(Saved entries)
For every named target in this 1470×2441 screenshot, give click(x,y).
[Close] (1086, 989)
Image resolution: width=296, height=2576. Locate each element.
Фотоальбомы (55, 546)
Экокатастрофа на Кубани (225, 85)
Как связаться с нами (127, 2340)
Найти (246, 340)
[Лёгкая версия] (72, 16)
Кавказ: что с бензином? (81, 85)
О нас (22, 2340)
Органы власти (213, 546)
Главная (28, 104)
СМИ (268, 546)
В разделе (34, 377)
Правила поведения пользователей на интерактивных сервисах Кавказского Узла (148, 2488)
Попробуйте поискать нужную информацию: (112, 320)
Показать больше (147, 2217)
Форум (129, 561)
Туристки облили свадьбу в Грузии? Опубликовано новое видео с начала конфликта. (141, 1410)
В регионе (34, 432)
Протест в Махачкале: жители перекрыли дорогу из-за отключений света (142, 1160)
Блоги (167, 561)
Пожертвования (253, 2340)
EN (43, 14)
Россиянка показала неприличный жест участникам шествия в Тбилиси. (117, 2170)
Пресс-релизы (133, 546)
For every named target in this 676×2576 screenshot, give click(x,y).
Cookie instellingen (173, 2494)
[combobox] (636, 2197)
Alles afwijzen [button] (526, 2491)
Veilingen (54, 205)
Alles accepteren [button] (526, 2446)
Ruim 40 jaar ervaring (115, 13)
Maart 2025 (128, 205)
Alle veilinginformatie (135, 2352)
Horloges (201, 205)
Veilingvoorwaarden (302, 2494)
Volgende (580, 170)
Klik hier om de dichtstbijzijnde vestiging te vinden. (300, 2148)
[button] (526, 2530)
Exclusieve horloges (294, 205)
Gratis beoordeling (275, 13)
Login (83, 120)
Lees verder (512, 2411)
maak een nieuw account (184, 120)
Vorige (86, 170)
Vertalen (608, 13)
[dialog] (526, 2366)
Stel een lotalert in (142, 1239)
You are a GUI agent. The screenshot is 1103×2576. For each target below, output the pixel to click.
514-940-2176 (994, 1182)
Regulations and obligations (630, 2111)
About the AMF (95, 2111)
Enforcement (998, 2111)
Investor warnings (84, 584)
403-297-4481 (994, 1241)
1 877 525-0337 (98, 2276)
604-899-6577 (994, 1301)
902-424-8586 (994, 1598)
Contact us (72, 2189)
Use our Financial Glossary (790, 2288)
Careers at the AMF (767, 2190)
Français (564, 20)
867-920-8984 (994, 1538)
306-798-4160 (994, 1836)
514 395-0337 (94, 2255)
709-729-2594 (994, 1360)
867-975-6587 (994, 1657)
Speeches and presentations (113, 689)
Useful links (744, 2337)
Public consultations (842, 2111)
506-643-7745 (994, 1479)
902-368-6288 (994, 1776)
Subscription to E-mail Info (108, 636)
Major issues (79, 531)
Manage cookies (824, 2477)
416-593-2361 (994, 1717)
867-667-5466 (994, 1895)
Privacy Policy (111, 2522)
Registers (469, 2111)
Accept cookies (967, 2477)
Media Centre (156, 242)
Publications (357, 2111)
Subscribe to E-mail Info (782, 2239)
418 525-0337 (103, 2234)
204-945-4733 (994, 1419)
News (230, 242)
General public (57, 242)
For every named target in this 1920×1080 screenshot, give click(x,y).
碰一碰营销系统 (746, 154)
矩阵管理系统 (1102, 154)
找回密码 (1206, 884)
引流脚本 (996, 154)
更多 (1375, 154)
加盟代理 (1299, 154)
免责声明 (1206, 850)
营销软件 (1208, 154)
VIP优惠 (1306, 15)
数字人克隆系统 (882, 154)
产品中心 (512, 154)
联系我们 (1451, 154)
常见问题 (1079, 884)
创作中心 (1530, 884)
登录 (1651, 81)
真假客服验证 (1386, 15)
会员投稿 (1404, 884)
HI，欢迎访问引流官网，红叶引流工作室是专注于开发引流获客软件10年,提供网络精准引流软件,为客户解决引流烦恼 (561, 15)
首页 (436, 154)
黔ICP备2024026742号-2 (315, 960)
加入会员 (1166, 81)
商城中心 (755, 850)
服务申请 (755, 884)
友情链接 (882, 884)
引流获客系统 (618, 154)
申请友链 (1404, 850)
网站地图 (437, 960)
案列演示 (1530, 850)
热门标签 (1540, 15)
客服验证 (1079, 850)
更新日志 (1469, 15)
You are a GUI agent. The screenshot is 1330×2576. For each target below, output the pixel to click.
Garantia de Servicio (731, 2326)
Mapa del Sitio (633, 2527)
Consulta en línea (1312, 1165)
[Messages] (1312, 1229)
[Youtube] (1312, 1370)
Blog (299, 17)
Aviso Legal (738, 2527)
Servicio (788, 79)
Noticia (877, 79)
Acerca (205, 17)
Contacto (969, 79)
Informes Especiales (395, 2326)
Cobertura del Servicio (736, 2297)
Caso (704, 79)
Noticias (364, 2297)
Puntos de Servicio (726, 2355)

→ **TO DO**
Repeat the data word for word.

→ **EXPECTED ANSWER**
For every named target in this 1470×2441 screenshot, give click(x,y).
[Close] (1086, 989)
Image resolution: width=296, height=2576. Locate each element.
Фотоальбомы (55, 546)
Экокатастрофа на Кубани (225, 85)
Как связаться с нами (127, 2340)
Найти (246, 340)
[Лёгкая версия] (72, 16)
Кавказ: что с бензином? (81, 85)
О нас (22, 2340)
Органы власти (213, 546)
Главная (28, 104)
СМИ (268, 546)
В разделе (34, 377)
Правила поведения пользователей на интерактивных сервисах Кавказского Узла (148, 2488)
Попробуйте поискать нужную информацию: (112, 320)
Показать больше (147, 2217)
Форум (129, 561)
Туристки облили свадьбу в Грузии? Опубликовано новое видео с начала конфликта. (141, 1410)
В регионе (34, 432)
Протест в Махачкале: жители перекрыли дорогу из-за отключений света (142, 1160)
Блоги (167, 561)
Пожертвования (253, 2340)
EN (43, 14)
Россиянка показала неприличный жест участникам шествия в Тбилиси. (117, 2170)
Пресс-релизы (133, 546)
For every named target in this 676×2576 screenshot, give click(x,y).
Cookie instellingen (173, 2494)
[combobox] (636, 2197)
Alles afwijzen [button] (526, 2491)
Veilingen (54, 205)
Alles accepteren [button] (526, 2446)
Ruim 40 jaar ervaring (115, 13)
Maart 2025 (128, 205)
Alle veilinginformatie (135, 2352)
Horloges (201, 205)
Veilingvoorwaarden (302, 2494)
Volgende (580, 170)
Klik hier om de dichtstbijzijnde vestiging te vinden. (300, 2148)
[button] (526, 2530)
Exclusieve horloges (294, 205)
Gratis beoordeling (275, 13)
Login (83, 120)
Lees verder (512, 2411)
maak een nieuw account (184, 120)
Vorige (86, 170)
Vertalen (608, 13)
[dialog] (526, 2366)
Stel een lotalert in (142, 1239)
You are a GUI agent. The screenshot is 1103×2576. For each target below, output the pixel to click.
514-940-2176 (994, 1182)
Regulations and obligations (630, 2111)
About the AMF (95, 2111)
Enforcement (998, 2111)
Investor warnings (84, 584)
403-297-4481 (994, 1241)
1 877 525-0337 (98, 2276)
604-899-6577 (994, 1301)
902-424-8586 (994, 1598)
Contact us (72, 2189)
Use our Financial Glossary (790, 2288)
Careers at the AMF (767, 2190)
Français (564, 20)
867-920-8984 (994, 1538)
306-798-4160 (994, 1836)
514 395-0337 (94, 2255)
709-729-2594 (994, 1360)
867-975-6587 (994, 1657)
Speeches and presentations (113, 689)
Useful links (744, 2337)
Public consultations (842, 2111)
506-643-7745 (994, 1479)
902-368-6288 (994, 1776)
Subscription to E-mail Info (108, 636)
Major issues (79, 531)
Manage cookies (824, 2477)
416-593-2361 (994, 1717)
867-667-5466 (994, 1895)
Privacy Policy (111, 2522)
Registers (469, 2111)
Accept cookies (967, 2477)
Media Centre (156, 242)
Publications (357, 2111)
Subscribe to E-mail Info (782, 2239)
418 525-0337 (103, 2234)
204-945-4733 (994, 1419)
News (230, 242)
General public (57, 242)
For every named target in this 1920×1080 screenshot, give click(x,y).
碰一碰营销系统 (746, 154)
矩阵管理系统 (1102, 154)
找回密码 (1206, 884)
引流脚本 (996, 154)
更多 (1375, 154)
加盟代理 (1299, 154)
免责声明 (1206, 850)
营销软件 (1208, 154)
VIP优惠 (1306, 15)
数字人克隆系统 (882, 154)
产品中心 (512, 154)
联系我们 (1451, 154)
常见问题 (1079, 884)
创作中心 (1530, 884)
登录 (1651, 81)
真假客服验证 (1386, 15)
会员投稿 (1404, 884)
HI，欢迎访问引流官网，红叶引流工作室是专注于开发引流获客软件10年,提供网络精准引流软件,为客户解决引流烦恼 (561, 15)
首页 (436, 154)
黔ICP备2024026742号-2 (315, 960)
加入会员 (1166, 81)
商城中心 (755, 850)
服务申请 (755, 884)
友情链接 (882, 884)
引流获客系统 (618, 154)
申请友链 (1404, 850)
网站地图 (437, 960)
案列演示 (1530, 850)
热门标签 (1540, 15)
客服验证 (1079, 850)
更新日志 (1469, 15)
You are a GUI agent. The screenshot is 1330×2576. For each target below, output the pixel to click.
Garantia de Servicio (731, 2326)
Mapa del Sitio (633, 2527)
Consulta en línea (1312, 1165)
[Messages] (1312, 1229)
[Youtube] (1312, 1370)
Blog (299, 17)
Aviso Legal (738, 2527)
Servicio (788, 79)
Noticia (877, 79)
Acerca (205, 17)
Contacto (969, 79)
Informes Especiales (395, 2326)
Cobertura del Servicio (736, 2297)
Caso (704, 79)
Noticias (364, 2297)
Puntos de Servicio (726, 2355)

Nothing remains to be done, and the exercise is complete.